-- START SOURCE TEXT --

Hi all, here’s the fourth on my series on neural networks / machine learning / AI from scratch. In the previous articles (please read them first!), I explained how a single neuron works, then how to calculate the gradient of its weight and bias, and how you can use that gradient to train the neuron. In this article, I’ll explain how to determine the gradients when you have many layers of many neurons, and use those gradients to train the neural net.
In my previous articles in this series, I used spreadsheets to make the maths easier to follow along. Unfortunately I don’t think I’ll be able to demonstrate this topic in a spreadsheet, I think it’d get out of hand, so I’ll keep it in code. I hope you can still follow along!
Pardon my pseudocode:
class Net {
layers: [Layer]
}
class Layer {
neurons: [Neuron]
}
class Neuron {
value: float
bias: float
weights: [float]
activation_gradient: float
}
Explanation:
What we’re trying to achieve here is to use calculus to determine the ‘gradient’ of every bias and every weight in this neural net. In order to do this, we have to ‘back propagate’ these gradients from the back to the front of the ‘layers’ array.
Concretely - if, say, we had 3 layers: we’d figure out the gradients of the activation functions of layers[2], then use those values to calculate the gradients of layers[1], and then layers[0].
Once we have the gradients of the activation functions for each neuron in each layer, it’s easy to figure out the gradient of the weights and bias for each neuron.
And, as demonstrated in my previous article, once we have the gradients, we can ‘nudge’ the weights and biases in the direction that their gradients say, thus train the neural net.
Training and determining the gradients go hand-in-hand, as you need the inputs to calculate the values of each neuron in the net, and you need the targets (aka desired outputs) to determine the gradients. Thus it’s a three step process:
This pass fills in the ‘value’ fields.
Forward pass pseudocode:
for layer in layers, first to last {
if this is the first layer {
for neuron in layer.neurons {
total = neuron.bias
for weight in neuron.weights {
total += weight * inputs[weight_index]
}
neuron.value = tanh(total)
}
} else {
previous_layer = layers[layer_index - 1]
for neuron in layer.neurons {
total = neuron.bias
for weight in neuron.weights {
total += weight * previous_layer.neuron[weight_index].value
}
neuron.value = tanh(total)
}
}
}
This fills in the ‘activation_gradient’ fields.
(1 - value^2) * ...
are calculus equations for determining gradients.Backward pass pseudocode:
for layer in reversed layers, last to first {
if this is the last layer {
for neuron in layer.neurons {
neuron.activation_gradient =
(1 - neuron.value^2) *
(value - targets[neuron_index])

-- END SOURCE TEXT --

= THE TASKS =
1 - Reproduce the passage of the backpropagation article starting at "Training and determining" and ending at "the ‘value’ fields.".
2 - According to the backpropagation article, which fields does the forward pass fill in?
The records are not needed.

-- START LISTED ENTRIES --

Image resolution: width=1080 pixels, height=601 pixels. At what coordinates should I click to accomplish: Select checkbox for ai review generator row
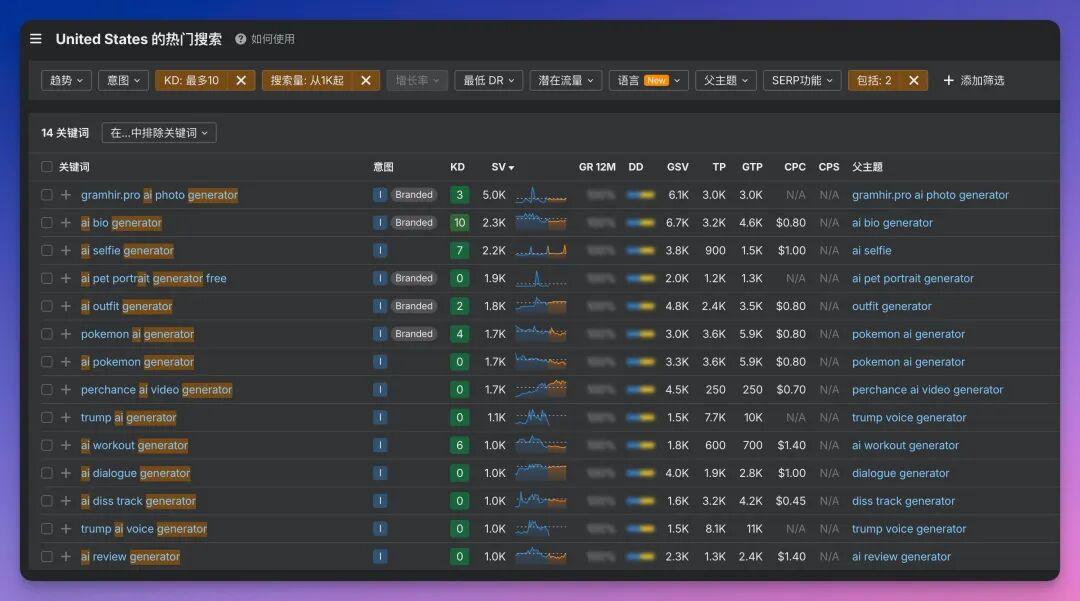47,557
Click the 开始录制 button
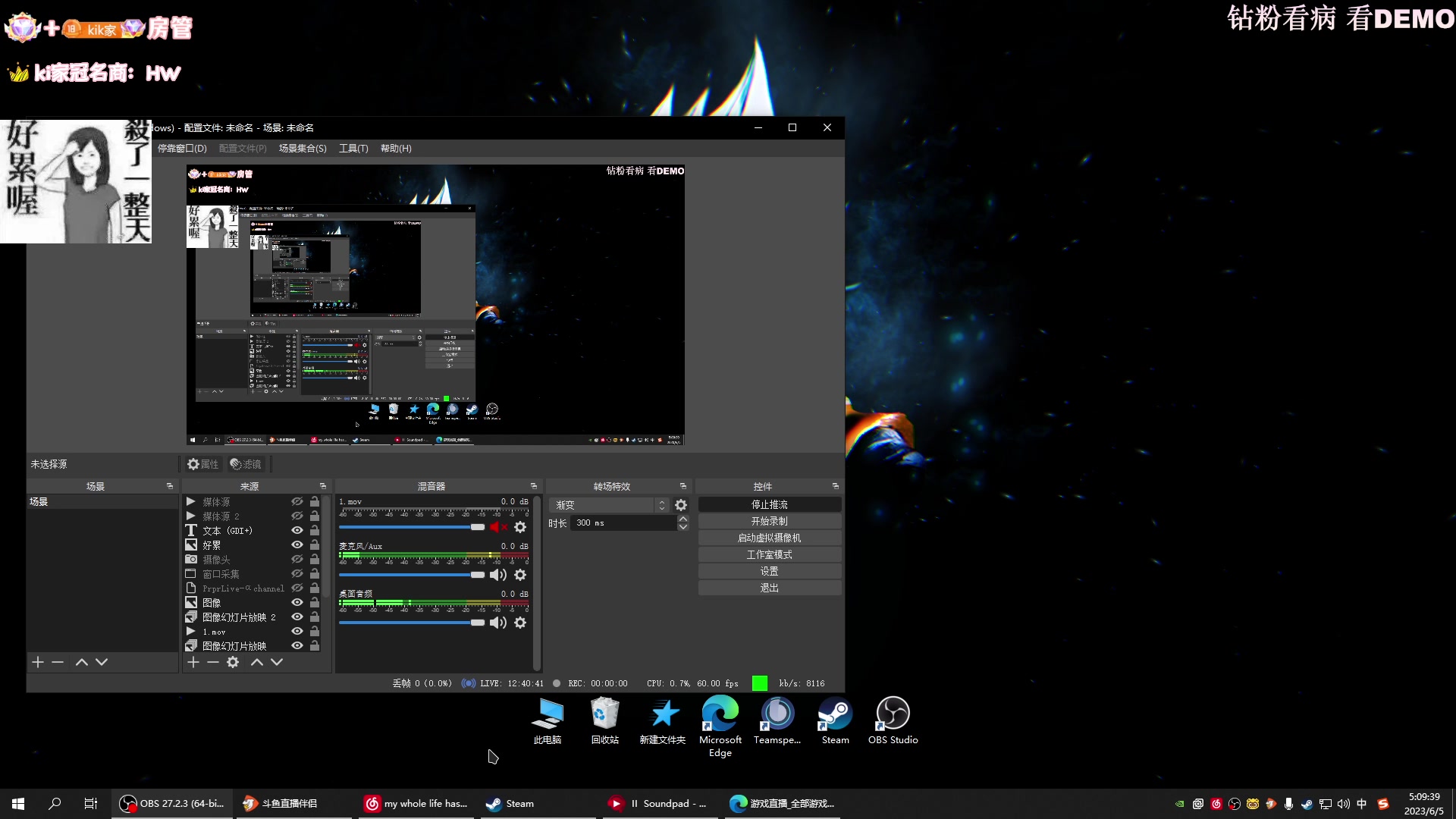Screen dimensions: 1456x819 coord(769,521)
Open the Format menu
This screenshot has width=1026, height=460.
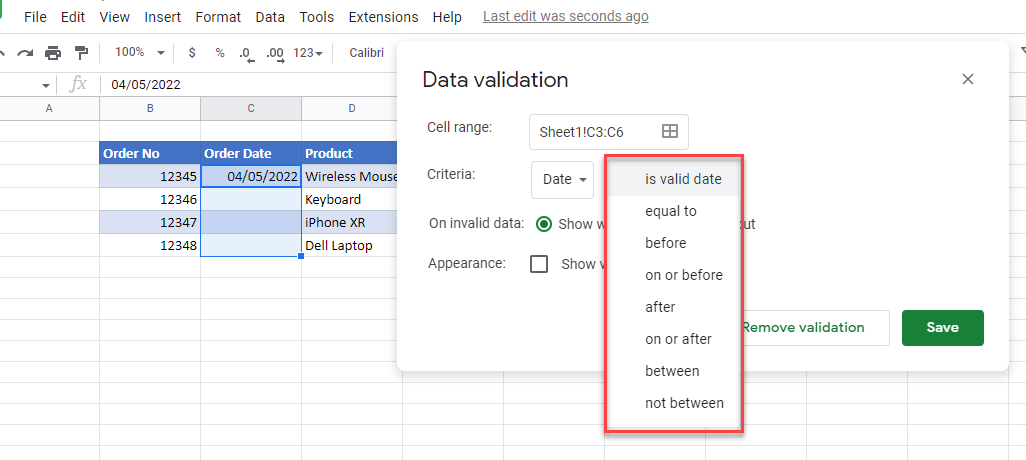218,17
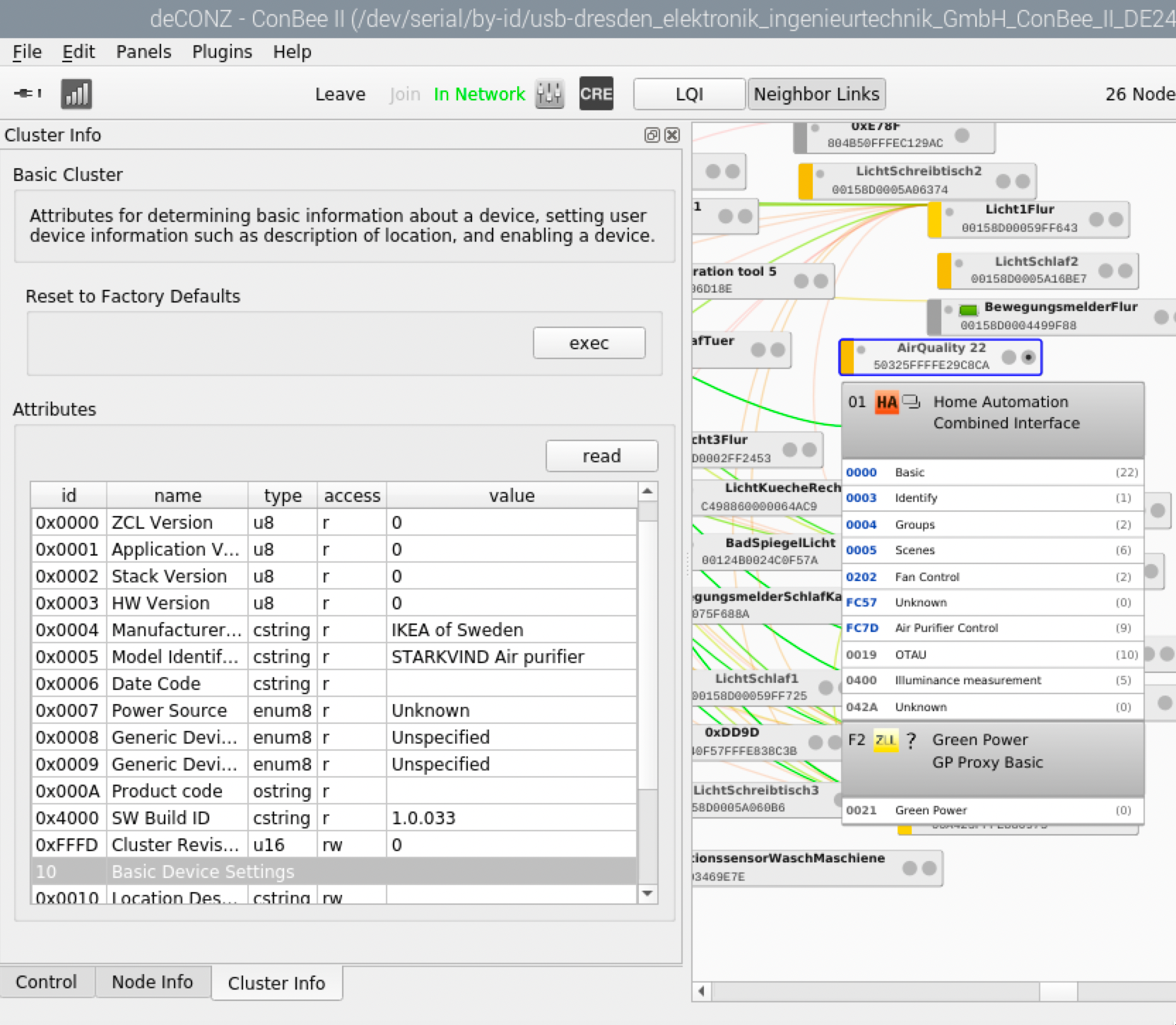Screen dimensions: 1176x1025
Task: Click the HA profile icon on endpoint 01
Action: [886, 403]
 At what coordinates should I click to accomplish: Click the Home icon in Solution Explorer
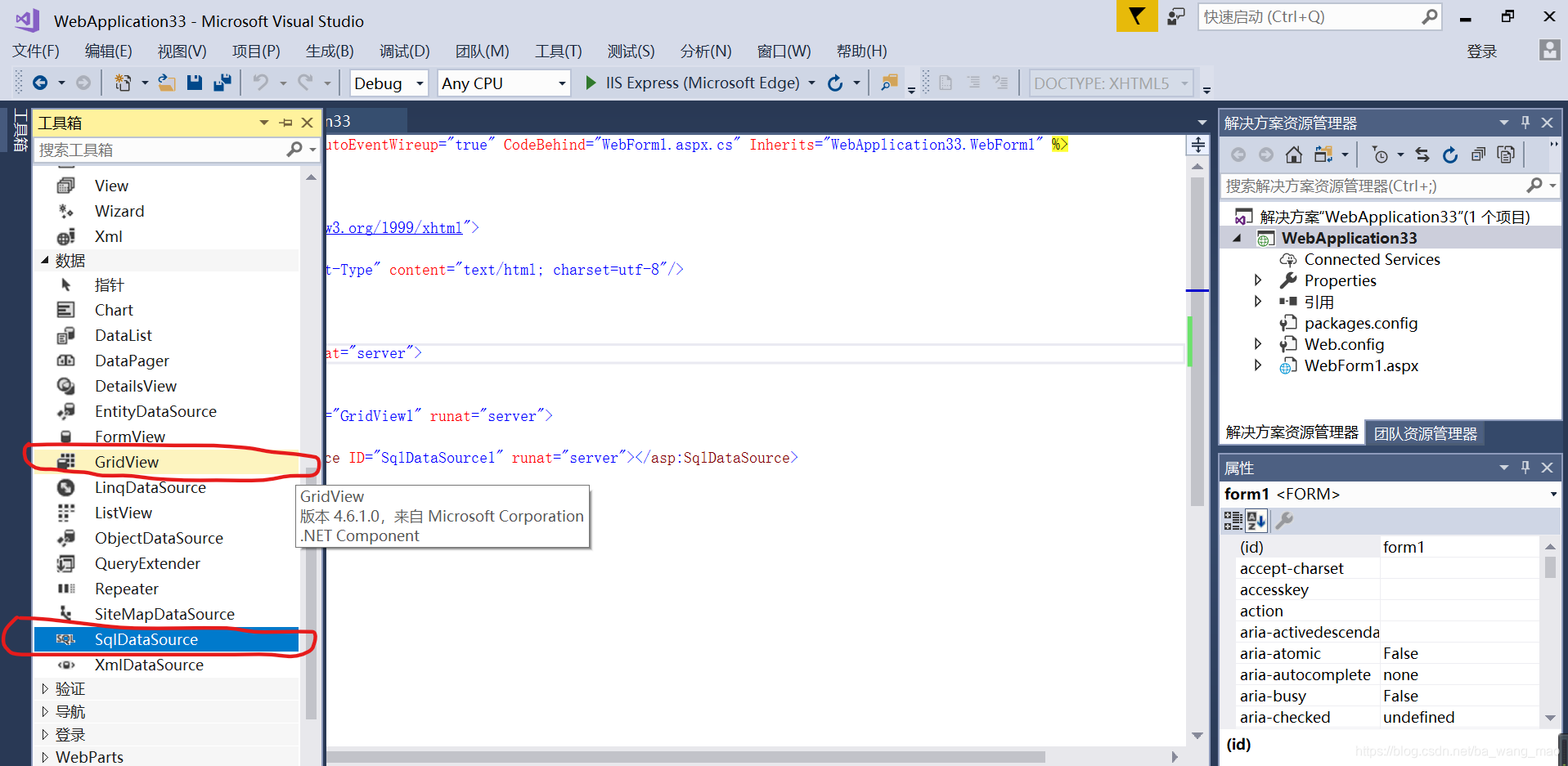click(x=1294, y=155)
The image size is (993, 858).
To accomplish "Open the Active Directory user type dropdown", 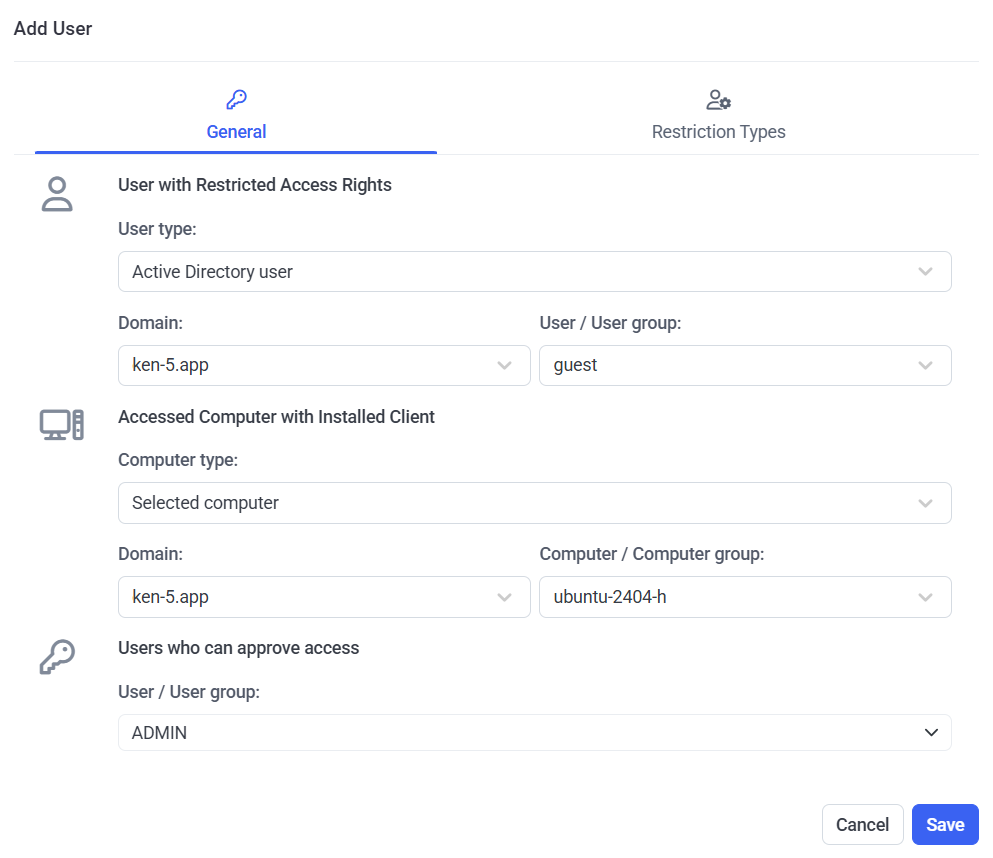I will (x=534, y=272).
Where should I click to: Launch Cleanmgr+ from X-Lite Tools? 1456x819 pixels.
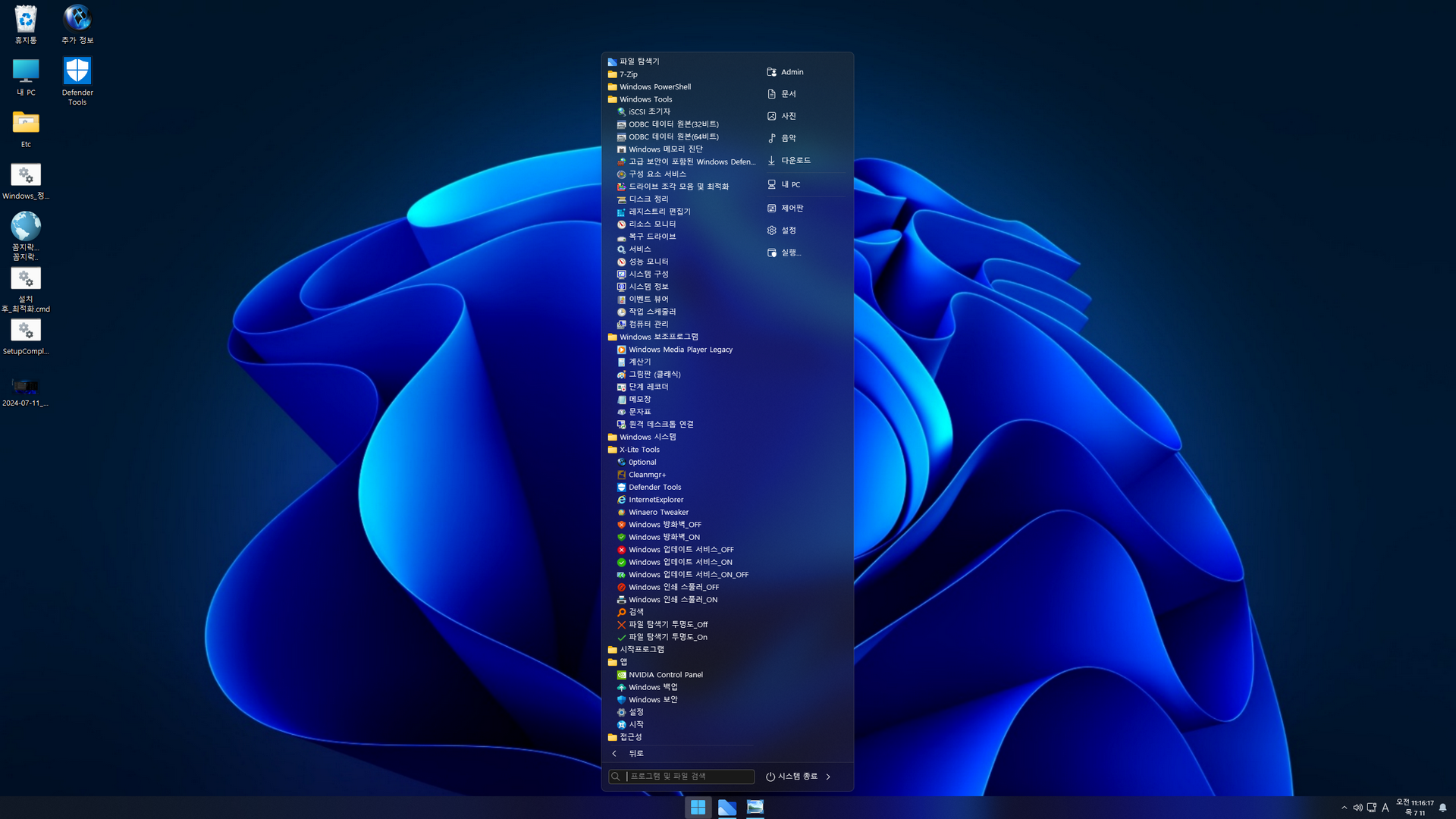(647, 475)
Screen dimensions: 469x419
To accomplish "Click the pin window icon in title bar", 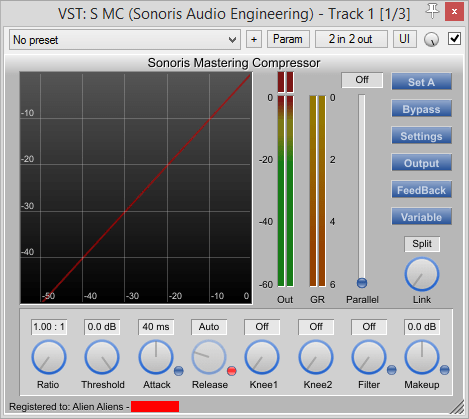I will pyautogui.click(x=432, y=11).
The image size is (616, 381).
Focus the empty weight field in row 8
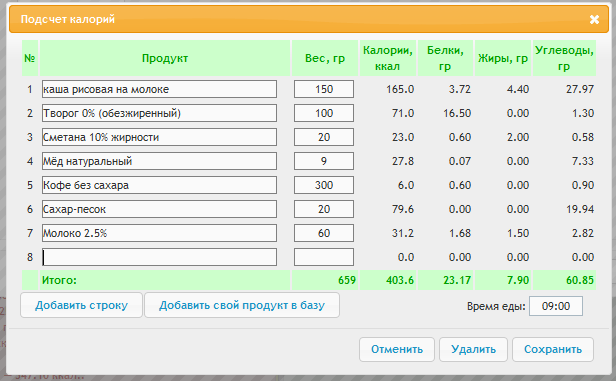coord(324,257)
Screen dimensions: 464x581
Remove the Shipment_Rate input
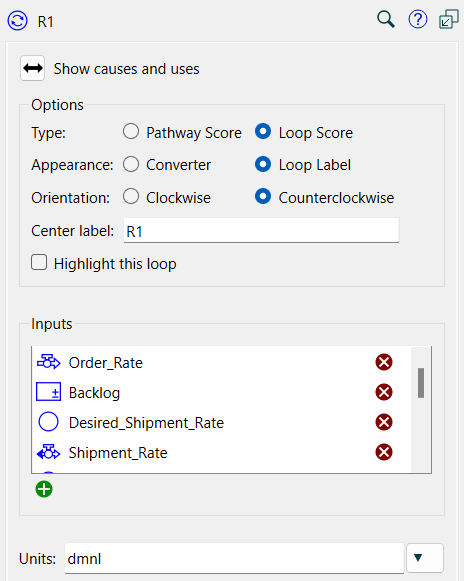[x=384, y=452]
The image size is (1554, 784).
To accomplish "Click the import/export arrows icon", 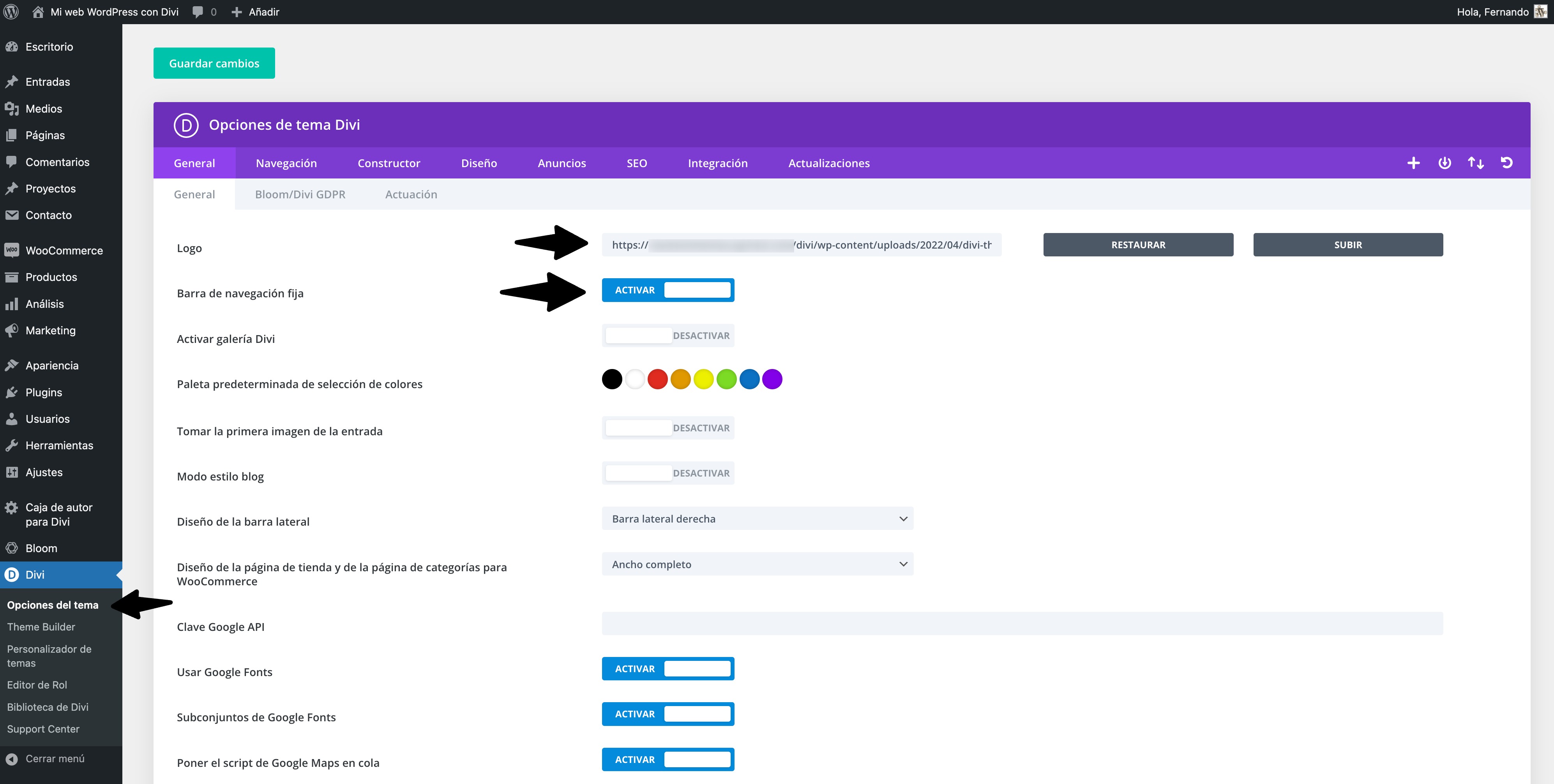I will tap(1476, 163).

-- END LISTED ENTRIES --

= EXPECTED RESULTS =
1 -
Training and determining the gradients go hand-in-hand, as you need the inputs to calculate the values of each neuron in the net, and you need the targets (aka desired outputs) to determine the gradients. Thus it’s a three step process:
This pass fills in the ‘value’ fields.

2 - The 'value' fields.